In connection with the sale of preferred interests, on the Effective Date, Genesis entered into a Ninth Amendment (the “Credit Agreement Amendment”) to the Fourth Amended and Restated Credit Agreement (as amended prior to the date hereof, the “Credit Agreement”) and Third Amendment to Fourth Amended and Restated Guarantee and Security Agreement, among Genesis, as the borrower, Wells Fargo Bank, National Association, as administrative agent and issuing bank, Bank of America, N.A. and Bank of Montreal, as co-syndication agents, U.S. Bank National Association, as documentation agent, the lenders and other parties party thereto, which Credit Agreement Amendment, among other things, amended the Credit Agreement to permit the entry into and performance of the transaction agreements by Genesis and its subsidiaries and to designate Holdings and its subsidiaries as unrestricted subsidiaries under the Credit Agreement.

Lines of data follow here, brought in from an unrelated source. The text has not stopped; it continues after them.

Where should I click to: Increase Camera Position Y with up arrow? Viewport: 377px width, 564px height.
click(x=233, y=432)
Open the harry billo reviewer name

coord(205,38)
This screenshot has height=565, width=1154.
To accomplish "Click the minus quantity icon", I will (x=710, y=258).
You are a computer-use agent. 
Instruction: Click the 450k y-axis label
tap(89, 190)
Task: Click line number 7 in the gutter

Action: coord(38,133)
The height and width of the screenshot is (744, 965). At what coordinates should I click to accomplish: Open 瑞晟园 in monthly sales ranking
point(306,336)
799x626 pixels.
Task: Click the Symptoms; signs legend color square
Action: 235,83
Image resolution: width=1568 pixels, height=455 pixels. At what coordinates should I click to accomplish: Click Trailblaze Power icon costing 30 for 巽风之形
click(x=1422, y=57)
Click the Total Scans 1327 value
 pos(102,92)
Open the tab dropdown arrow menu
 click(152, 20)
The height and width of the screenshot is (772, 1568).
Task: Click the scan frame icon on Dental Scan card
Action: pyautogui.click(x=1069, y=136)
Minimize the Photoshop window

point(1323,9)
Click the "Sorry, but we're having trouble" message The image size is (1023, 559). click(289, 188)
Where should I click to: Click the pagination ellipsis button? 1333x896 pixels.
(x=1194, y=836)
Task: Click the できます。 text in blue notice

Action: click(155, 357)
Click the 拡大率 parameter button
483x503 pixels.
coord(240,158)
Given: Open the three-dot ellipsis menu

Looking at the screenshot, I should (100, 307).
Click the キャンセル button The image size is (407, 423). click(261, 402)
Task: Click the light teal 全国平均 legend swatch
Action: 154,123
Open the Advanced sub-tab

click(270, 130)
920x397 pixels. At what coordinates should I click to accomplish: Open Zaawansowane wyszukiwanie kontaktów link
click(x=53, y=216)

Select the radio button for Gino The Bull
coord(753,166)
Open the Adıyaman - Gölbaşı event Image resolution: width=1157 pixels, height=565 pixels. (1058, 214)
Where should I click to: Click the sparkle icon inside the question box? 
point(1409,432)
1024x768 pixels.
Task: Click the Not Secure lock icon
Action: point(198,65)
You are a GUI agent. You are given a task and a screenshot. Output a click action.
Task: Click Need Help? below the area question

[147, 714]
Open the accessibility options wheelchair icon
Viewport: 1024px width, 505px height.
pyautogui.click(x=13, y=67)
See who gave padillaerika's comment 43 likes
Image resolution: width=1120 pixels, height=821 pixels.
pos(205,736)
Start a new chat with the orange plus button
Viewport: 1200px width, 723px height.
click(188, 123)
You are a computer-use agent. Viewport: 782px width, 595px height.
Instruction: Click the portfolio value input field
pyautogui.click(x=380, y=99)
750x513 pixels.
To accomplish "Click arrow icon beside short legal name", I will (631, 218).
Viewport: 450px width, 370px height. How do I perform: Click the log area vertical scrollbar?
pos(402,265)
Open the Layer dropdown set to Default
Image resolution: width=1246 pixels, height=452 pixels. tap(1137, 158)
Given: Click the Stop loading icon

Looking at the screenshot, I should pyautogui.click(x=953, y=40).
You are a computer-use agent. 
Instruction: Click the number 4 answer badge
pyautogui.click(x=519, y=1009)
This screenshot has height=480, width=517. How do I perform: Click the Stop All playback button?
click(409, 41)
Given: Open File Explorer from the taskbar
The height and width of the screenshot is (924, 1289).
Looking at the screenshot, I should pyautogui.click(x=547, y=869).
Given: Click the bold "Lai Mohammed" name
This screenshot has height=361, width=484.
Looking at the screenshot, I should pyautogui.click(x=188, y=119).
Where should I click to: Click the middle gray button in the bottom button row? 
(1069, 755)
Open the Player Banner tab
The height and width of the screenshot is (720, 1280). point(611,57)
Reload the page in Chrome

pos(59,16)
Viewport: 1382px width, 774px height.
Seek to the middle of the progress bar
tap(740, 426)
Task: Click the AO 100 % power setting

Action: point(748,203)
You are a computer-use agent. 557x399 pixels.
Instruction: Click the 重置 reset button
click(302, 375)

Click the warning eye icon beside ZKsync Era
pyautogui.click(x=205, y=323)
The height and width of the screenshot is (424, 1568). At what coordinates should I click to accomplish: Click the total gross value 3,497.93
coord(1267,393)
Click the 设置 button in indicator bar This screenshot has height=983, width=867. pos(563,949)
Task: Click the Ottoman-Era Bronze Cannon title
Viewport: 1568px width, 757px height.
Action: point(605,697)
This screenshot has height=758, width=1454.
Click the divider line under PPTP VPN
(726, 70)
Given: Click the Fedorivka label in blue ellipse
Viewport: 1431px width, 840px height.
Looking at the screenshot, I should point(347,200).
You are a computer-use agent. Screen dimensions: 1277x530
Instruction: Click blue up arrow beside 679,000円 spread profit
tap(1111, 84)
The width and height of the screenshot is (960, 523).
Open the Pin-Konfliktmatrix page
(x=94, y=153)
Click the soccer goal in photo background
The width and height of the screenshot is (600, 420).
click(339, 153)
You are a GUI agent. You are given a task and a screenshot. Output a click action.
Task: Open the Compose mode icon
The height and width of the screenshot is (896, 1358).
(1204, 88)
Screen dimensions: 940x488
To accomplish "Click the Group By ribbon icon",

The foregoing summary is qualified in its entirety by reference to the Credit Agreement Amendment, which is attached as Exhibit 10.1. The representations and warranties of Genesis in the Credit Agreement Amendment were made only for purposes of that agreement and as of specific dates and were solely for the benefit of the lenders party thereto. The Credit Agreement Amendment is a contractual document that establishes and governs the legal relations among the parties thereto and is not intended to be a source of factual, business, or operational information about Genesis and its subsidiaries. The representations and warranties made by Genesis in the Credit Agreement Amendment may be subject to standards of materiality applicable to the contracting parties that differ from those applicable to investors. Accordingly, investors and security holders should not rely on such representations and warranties as characterizations of the actual state of facts or circumstances.